Even on the more powerful machine, when the rendering is finished (8.5 hours later), I find that if I selected the output format to be “quick time” or “mpeg4” or “avi jpeg” or something like that, the resulting movie file is corrupt and cannot be played. I have to select the output as “PNG” instead and use another program to import the PNG sequence and create the movie.
However powerful your render machine, NEVER EVER render directly to a movie format. Always render to a lossless image sequence such as .exr/.png. If your machine crashes/power failure you can just restart the render where you left off rather than having a corrupt video file that you have to start all over again from the start. The image sequence you can combine to a final movie format directly in blender and will take a few minutes to combine. I’ve never had any problems getting rendered video formats to play on OSX from blender, use the presets

Show us the scene you are having problems with, someone may be able to supply a simple fix. Use the compress option when you save the blend file, use a file host site that takes the file size (Dropbox, Google Drive etc)

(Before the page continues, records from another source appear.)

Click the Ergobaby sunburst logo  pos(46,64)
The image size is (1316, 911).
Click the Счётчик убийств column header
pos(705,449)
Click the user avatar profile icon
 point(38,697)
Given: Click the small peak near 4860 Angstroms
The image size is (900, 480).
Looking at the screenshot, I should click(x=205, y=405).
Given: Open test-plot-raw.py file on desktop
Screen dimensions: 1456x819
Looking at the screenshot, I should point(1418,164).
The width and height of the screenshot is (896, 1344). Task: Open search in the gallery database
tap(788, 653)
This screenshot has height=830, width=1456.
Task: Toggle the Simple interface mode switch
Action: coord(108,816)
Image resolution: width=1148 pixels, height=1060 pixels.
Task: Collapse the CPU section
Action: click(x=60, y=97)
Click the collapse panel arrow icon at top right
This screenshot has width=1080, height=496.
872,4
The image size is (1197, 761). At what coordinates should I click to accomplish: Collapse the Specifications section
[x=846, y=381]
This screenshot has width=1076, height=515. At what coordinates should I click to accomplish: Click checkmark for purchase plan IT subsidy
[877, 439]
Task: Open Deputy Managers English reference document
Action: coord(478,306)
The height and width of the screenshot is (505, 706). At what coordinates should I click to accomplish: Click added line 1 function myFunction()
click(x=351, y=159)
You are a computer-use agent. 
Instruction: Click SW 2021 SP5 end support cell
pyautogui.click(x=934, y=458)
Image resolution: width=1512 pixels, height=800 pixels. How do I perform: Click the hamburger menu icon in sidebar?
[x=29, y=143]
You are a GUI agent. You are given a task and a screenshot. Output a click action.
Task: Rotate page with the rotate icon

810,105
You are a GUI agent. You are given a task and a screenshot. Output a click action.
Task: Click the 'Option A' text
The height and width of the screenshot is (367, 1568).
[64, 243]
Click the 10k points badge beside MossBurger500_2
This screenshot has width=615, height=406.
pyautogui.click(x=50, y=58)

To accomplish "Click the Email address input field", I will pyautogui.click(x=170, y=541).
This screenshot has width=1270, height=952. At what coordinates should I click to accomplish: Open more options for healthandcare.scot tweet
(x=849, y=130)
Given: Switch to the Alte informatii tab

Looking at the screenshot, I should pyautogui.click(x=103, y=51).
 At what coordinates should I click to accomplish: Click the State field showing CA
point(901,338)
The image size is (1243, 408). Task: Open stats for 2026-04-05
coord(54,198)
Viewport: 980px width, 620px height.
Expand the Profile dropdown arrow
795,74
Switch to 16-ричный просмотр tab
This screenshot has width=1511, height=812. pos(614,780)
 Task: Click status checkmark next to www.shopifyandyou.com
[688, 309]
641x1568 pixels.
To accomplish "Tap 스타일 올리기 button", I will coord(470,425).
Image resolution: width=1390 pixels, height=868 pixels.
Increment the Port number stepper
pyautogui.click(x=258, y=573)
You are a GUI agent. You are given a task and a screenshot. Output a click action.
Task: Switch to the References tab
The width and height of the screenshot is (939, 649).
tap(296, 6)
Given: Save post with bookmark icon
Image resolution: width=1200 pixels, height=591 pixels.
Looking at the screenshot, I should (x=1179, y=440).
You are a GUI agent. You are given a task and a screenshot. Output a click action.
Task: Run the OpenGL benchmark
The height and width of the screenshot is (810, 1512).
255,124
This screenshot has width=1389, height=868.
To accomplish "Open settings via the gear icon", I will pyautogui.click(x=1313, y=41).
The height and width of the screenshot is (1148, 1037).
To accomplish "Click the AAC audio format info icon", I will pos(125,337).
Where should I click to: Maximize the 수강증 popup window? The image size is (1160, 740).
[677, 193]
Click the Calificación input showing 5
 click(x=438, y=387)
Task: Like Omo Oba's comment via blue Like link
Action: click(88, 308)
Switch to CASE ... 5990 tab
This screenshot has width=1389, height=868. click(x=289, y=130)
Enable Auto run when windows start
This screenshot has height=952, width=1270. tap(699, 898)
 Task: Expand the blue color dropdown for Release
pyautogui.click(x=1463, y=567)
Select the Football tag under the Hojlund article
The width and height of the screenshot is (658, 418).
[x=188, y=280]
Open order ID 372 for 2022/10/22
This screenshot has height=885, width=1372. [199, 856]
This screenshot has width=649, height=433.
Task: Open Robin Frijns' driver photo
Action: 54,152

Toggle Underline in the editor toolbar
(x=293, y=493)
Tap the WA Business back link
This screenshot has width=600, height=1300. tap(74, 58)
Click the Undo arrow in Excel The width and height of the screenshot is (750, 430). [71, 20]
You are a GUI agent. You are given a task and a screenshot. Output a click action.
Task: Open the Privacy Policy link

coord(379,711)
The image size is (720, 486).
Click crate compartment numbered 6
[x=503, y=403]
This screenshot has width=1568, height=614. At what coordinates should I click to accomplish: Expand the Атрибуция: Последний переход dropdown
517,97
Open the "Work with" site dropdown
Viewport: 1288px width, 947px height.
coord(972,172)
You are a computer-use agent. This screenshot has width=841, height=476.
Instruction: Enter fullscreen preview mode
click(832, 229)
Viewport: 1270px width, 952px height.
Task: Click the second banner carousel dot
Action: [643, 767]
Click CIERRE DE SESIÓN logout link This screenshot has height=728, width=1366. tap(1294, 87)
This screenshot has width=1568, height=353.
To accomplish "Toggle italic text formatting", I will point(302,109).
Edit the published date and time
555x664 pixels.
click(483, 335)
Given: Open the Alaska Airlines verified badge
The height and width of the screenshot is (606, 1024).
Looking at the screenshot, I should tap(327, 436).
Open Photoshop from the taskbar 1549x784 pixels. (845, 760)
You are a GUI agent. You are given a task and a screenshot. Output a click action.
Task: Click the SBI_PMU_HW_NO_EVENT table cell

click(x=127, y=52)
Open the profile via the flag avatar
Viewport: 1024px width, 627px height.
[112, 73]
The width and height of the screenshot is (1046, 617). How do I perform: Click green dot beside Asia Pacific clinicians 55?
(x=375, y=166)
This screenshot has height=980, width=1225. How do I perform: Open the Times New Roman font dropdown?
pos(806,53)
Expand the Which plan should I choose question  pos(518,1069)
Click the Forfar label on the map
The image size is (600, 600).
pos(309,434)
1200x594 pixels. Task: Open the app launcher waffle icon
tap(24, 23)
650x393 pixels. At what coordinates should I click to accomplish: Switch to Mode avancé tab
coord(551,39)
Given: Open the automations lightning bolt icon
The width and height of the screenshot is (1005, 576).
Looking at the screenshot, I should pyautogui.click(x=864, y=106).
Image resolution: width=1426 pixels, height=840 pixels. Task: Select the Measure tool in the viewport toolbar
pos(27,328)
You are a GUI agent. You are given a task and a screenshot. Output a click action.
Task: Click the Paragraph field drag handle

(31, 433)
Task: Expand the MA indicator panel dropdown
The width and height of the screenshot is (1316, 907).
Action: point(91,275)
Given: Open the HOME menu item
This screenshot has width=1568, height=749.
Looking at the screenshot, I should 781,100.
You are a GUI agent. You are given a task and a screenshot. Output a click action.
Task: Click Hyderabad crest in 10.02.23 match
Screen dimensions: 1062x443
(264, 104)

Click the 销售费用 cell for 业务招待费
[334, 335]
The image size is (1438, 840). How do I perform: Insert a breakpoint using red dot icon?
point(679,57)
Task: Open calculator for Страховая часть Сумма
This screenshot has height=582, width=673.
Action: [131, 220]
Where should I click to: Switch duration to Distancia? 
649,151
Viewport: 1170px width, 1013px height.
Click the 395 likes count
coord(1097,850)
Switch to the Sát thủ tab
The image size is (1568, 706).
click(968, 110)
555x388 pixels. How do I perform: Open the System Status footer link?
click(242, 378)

bawe! I thought you were already happy with your unnamed “other software”…?
But you’re still around and still fostering your unreasonable expectations, I see. 3D work is amongst the most demanding hardware wise. And still you insist on expecting a blown up netbook to perform flawlessly on heavy scenes?

Yes, maybe that MacBook fulfills Blender’s minimum requirements. But you refuse to face the consequence of that fact: What level of performance do you expect to come from “minimum requirements” being met?

A 100 MB .blend file? Sounds quite heavy - how many polygons are we talking here?
And do these 100 MB include the textures? Here’s a fun fact about texture maps: An image has to be uncompressed in memory to make use of its actual (pixel) content. While a JPEG on disk may be 100kB in size, at only 2048 x 2048 pixels it would already consume 12 MB when uncompressed in memory. Since dealing with images in most programs means “unfragmented memory blocks”, it’s not sufficient to just have 12MB free, it needs to be “in one piece”. Now, how far do you think will your meagre 4 GB RAM take you? And as soon as RAM is depleted, that can mean heavy swapping from and to disk with again desastrous effects on performance.

This is not about having to use super computers for your work, but about having reasonable expectations about what your (very limited) hardware can provide.

Bawe, the minimum spec is the minimum hardware expected to run Blender to any extent regardless of performance. Also, keep in mind the Macbook Air was not designed with 3d rendering in mind, and so performance will be greatly limited no matter what software is used.

If you insist on using that Macbook Air for Blender, my advice to you would be to optimize your scene. For example, lower the subsurf, use fewer samples, fake your caustics, just stuff of that nature.

If you want to go for highly complex scenes, I would actually recommend getting a gaming laptop (you said you needed mobility). You trade off the weight, but with current quad core laptop processors and Nvidia GPUs, you should render many, many times faster than the Macbook air. In fact, I believe MSI has a laptop with an i7 and a GTX 780M, topped off with a Retina display (mac terminology ftw). Hard to get much better than that in a laptop.

Or my final idea, you can lower the scene resolution on the laptop for your test renders, but when you wish to perform your final high res render, upload your project to a server farm like Renderstreet, and your scene will be rendered on their servers for a small fee.

Minimum hardware requirements = minimum performance result. Why is that hard for you to understand?

If you want fast renders, get a machine suited for the job. Just because something meets the miminum requirements doesn’t mean you should expect the best performance from it. How many studios do you think use Macbook Airs for rendering?

And this fantasy you have about an instant render preview that shows you what the render will look like without rendering…how do you expect that to work exactly? If you could see what your render will look like without rendering, what would be the point of rendering? You go find a program that does full raytracing in an instant preview without rendering and come back and tell us all about it. We’ll be waiting.